§ **To do**:
Pick out every line in the records below that contains the word "header", and copy each of those lines in full.

§ **Provided information**:

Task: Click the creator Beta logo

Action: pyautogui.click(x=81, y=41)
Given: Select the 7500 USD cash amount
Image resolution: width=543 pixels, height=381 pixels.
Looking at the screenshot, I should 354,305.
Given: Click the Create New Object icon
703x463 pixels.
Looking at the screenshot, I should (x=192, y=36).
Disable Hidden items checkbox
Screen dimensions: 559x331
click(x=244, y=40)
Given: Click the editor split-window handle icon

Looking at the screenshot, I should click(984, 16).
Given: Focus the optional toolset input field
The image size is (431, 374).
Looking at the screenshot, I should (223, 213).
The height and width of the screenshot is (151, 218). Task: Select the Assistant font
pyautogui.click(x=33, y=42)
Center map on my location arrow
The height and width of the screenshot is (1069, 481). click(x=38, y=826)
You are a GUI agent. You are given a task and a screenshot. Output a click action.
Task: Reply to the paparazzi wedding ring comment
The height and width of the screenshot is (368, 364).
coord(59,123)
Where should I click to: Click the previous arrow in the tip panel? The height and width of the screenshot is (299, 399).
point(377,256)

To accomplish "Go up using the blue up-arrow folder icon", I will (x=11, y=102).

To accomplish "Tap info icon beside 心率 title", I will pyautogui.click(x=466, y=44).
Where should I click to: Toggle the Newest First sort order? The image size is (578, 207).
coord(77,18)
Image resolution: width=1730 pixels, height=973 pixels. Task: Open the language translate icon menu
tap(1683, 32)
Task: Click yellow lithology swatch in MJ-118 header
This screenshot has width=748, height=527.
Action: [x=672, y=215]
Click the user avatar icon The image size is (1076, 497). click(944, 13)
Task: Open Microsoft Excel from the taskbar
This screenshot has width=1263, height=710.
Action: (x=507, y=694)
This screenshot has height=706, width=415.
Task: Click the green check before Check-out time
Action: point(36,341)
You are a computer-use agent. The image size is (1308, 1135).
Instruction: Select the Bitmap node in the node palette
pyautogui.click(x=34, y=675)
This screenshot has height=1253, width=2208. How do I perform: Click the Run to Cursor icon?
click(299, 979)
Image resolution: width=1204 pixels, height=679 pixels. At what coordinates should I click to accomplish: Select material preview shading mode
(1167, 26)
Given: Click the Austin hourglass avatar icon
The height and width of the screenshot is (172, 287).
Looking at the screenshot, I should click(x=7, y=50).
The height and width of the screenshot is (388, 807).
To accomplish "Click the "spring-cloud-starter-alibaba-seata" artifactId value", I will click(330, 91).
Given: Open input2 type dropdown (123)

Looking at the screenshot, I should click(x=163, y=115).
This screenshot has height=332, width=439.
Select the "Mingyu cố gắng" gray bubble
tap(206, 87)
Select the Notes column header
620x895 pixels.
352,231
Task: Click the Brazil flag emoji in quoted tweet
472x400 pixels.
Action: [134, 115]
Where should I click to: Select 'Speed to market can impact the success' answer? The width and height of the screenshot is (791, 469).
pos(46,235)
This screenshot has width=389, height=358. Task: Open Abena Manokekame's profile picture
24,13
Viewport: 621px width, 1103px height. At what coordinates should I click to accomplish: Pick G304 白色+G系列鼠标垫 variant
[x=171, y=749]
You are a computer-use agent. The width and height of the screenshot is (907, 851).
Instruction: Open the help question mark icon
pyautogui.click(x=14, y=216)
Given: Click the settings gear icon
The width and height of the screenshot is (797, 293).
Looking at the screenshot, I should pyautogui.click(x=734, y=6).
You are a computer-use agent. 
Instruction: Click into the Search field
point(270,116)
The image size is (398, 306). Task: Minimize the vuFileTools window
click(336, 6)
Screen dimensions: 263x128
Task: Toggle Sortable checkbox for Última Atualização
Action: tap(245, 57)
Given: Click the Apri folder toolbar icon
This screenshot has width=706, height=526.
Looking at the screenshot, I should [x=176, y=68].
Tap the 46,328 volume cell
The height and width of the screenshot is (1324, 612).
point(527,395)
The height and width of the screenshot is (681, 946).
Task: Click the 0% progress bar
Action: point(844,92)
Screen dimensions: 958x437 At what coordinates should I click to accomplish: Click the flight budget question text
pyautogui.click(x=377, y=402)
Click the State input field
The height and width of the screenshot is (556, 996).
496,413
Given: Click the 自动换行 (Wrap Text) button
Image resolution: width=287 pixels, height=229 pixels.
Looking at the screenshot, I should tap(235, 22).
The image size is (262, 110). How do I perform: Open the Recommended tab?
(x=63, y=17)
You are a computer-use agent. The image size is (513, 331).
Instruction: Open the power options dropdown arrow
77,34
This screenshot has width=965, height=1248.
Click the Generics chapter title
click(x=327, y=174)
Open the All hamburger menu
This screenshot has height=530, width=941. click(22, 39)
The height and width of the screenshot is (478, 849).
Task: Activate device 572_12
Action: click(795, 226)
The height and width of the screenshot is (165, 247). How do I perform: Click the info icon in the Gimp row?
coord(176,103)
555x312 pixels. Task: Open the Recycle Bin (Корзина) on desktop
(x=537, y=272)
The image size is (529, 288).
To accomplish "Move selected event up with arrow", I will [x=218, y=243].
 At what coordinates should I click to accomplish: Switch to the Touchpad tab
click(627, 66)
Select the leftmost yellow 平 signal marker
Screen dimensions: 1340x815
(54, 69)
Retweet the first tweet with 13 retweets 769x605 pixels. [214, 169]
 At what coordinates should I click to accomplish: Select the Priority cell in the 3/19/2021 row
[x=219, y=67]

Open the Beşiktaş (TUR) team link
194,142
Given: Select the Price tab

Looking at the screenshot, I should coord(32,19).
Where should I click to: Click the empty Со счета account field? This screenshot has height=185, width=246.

§ **Task solution**:
Task: Click yellow lithology swatch in MJ-118 header
Select the Notes column header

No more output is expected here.